▸ **Task details**
Exactly the lines below from the one with "sunrise (214, 1207)" up to and including the one with "[Share on Whatsapp] (85, 1675)" make up the answer, with nothing else added.
**** Records for this task ****
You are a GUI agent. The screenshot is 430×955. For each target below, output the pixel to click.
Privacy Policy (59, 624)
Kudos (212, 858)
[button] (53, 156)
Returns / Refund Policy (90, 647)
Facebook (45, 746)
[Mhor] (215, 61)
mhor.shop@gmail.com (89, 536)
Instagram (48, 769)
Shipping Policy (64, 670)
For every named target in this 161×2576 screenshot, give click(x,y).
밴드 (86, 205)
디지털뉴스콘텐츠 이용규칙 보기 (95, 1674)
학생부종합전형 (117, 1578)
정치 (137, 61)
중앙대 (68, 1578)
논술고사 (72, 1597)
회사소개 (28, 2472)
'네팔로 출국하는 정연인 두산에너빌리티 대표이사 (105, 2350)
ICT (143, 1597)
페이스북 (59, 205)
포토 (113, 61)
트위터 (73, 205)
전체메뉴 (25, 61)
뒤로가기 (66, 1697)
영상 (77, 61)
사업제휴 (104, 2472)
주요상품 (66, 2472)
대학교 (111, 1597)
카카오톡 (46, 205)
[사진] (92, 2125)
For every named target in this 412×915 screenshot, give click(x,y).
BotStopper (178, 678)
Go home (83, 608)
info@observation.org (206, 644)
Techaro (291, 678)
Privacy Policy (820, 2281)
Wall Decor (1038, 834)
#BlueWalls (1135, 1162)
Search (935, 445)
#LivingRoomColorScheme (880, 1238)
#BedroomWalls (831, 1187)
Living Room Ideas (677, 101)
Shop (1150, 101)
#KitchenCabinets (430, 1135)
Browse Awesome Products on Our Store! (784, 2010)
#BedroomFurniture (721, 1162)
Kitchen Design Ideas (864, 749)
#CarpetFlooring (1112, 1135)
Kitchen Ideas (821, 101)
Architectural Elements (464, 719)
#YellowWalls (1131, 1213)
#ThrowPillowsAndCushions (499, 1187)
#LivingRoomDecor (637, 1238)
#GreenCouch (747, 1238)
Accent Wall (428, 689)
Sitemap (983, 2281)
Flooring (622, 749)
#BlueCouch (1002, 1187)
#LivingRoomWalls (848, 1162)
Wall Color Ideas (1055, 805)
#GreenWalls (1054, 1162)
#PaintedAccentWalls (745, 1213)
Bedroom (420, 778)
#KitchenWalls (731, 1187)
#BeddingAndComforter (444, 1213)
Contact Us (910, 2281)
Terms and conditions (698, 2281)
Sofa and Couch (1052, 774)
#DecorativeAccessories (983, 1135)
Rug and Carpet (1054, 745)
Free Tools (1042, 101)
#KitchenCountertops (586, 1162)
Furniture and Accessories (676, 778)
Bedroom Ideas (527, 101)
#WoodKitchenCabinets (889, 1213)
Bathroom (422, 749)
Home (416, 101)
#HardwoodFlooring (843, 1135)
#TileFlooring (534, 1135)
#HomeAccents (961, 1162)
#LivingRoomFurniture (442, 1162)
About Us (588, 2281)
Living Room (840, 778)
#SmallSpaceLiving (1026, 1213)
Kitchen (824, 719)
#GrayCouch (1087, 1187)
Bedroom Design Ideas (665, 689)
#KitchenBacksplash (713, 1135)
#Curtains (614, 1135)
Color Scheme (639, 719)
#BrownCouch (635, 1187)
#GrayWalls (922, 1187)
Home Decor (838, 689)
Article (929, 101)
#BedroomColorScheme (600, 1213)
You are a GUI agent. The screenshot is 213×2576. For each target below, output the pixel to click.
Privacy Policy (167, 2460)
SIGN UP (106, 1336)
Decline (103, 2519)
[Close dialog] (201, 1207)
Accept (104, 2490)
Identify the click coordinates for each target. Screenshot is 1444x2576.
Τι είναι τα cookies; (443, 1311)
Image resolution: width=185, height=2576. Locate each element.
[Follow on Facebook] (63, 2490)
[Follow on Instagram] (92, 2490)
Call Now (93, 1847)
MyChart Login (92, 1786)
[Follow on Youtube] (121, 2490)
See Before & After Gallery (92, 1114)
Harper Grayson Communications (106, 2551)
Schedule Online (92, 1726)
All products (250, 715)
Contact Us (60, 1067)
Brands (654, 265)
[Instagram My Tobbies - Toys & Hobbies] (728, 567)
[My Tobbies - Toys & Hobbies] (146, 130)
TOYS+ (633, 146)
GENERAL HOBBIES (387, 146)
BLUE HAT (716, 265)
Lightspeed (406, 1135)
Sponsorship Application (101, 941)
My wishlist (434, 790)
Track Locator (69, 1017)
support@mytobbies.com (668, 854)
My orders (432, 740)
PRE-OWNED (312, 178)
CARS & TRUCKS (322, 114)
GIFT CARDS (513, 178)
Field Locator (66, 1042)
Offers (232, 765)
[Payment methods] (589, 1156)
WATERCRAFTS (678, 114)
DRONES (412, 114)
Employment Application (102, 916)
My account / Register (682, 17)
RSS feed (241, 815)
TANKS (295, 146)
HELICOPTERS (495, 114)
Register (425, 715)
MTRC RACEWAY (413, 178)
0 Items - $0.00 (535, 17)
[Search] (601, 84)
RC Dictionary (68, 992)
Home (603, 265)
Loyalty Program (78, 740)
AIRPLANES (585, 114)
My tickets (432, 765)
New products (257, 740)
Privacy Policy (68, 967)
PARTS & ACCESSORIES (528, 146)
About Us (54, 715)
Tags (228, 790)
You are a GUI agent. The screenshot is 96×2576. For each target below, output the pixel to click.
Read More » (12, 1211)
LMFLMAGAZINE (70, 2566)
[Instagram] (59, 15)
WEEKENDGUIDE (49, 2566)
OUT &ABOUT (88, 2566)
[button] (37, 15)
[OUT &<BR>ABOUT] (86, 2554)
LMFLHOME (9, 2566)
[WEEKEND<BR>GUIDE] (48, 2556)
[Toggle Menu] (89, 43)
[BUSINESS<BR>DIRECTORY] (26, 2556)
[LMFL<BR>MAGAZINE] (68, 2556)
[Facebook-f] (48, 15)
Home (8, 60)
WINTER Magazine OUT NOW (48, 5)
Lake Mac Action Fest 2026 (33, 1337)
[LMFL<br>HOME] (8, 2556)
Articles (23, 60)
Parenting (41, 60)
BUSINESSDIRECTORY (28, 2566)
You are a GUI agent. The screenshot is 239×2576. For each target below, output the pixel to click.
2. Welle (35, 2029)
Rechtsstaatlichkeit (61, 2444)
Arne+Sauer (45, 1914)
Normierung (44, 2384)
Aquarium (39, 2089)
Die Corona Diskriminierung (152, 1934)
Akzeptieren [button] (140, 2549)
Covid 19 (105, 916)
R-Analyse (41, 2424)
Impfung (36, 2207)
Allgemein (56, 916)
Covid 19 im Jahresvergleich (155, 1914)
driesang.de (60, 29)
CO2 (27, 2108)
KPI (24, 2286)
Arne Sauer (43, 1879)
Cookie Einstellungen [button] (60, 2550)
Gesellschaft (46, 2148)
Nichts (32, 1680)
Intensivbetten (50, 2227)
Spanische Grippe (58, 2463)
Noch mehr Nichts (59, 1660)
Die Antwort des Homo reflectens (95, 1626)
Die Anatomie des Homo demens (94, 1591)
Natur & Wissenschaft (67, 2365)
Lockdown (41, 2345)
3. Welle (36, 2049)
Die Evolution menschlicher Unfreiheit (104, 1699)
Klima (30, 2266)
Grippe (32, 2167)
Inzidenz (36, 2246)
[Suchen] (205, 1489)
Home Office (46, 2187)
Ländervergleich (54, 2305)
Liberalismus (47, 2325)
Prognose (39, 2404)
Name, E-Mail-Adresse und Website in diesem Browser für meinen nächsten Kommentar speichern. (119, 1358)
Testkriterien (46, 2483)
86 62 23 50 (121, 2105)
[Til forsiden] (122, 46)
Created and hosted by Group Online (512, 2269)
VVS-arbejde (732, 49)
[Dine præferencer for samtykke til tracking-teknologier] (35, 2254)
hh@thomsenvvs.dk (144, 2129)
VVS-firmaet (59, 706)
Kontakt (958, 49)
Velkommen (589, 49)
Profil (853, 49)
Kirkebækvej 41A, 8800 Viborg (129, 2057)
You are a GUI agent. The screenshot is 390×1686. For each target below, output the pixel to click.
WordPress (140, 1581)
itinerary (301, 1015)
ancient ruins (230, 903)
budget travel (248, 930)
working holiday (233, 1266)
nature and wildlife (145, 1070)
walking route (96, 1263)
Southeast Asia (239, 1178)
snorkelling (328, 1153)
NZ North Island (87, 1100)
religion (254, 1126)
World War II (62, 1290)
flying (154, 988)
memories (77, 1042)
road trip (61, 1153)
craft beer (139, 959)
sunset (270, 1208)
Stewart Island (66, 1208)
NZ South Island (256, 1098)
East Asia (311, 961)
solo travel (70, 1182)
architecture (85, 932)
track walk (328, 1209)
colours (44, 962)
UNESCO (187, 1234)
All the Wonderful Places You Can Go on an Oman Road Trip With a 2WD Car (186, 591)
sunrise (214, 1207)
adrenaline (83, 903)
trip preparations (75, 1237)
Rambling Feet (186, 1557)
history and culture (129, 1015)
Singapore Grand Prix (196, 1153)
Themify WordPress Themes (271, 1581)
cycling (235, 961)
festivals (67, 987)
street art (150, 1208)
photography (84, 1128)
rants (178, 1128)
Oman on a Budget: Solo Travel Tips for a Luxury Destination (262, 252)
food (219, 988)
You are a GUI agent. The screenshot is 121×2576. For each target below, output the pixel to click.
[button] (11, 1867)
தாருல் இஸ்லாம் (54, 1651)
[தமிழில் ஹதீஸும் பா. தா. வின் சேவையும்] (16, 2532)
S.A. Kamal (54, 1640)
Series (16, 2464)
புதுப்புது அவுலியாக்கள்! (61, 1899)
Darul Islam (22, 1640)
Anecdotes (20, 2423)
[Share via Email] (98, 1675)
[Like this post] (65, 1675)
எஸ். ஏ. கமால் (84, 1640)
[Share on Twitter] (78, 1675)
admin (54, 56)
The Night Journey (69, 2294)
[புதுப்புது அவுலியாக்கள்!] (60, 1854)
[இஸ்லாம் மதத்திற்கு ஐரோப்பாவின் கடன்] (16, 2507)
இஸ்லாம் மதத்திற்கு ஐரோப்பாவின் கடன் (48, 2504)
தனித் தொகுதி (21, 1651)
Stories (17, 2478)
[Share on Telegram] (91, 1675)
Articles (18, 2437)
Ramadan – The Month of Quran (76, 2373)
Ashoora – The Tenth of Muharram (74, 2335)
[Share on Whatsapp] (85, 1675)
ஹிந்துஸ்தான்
****
▸ **Response area**
sunrise (214, 1207)
adrenaline (83, 903)
trip preparations (75, 1237)
Rambling Feet (186, 1557)
history and culture (129, 1015)
Singapore Grand Prix (196, 1153)
Themify WordPress Themes (271, 1581)
cycling (235, 961)
festivals (67, 987)
street art (150, 1208)
photography (84, 1128)
rants (178, 1128)
Oman on a Budget: Solo Travel Tips for a Luxury Destination (262, 252)
food (219, 988)
You are a GUI agent. The screenshot is 121×2576. For each target below, output the pixel to click.
[button] (11, 1867)
தாருல் இஸ்லாம் (54, 1651)
[தமிழில் ஹதீஸும் பா. தா. வின் சேவையும்] (16, 2532)
S.A. Kamal (54, 1640)
Series (16, 2464)
புதுப்புது அவுலியாக்கள்! (61, 1899)
Darul Islam (22, 1640)
Anecdotes (20, 2423)
[Share via Email] (98, 1675)
[Like this post] (65, 1675)
எஸ். ஏ. கமால் (84, 1640)
[Share on Twitter] (78, 1675)
admin (54, 56)
The Night Journey (69, 2294)
[புதுப்புது அவுலியாக்கள்!] (60, 1854)
[இஸ்லாம் மதத்திற்கு ஐரோப்பாவின் கடன்] (16, 2507)
இஸ்லாம் மதத்திற்கு ஐரோப்பாவின் கடன் (48, 2504)
தனித் தொகுதி (21, 1651)
Stories (17, 2478)
[Share on Telegram] (91, 1675)
Articles (18, 2437)
Ramadan – The Month of Quran (76, 2373)
Ashoora – The Tenth of Muharram (74, 2335)
[Share on Whatsapp] (85, 1675)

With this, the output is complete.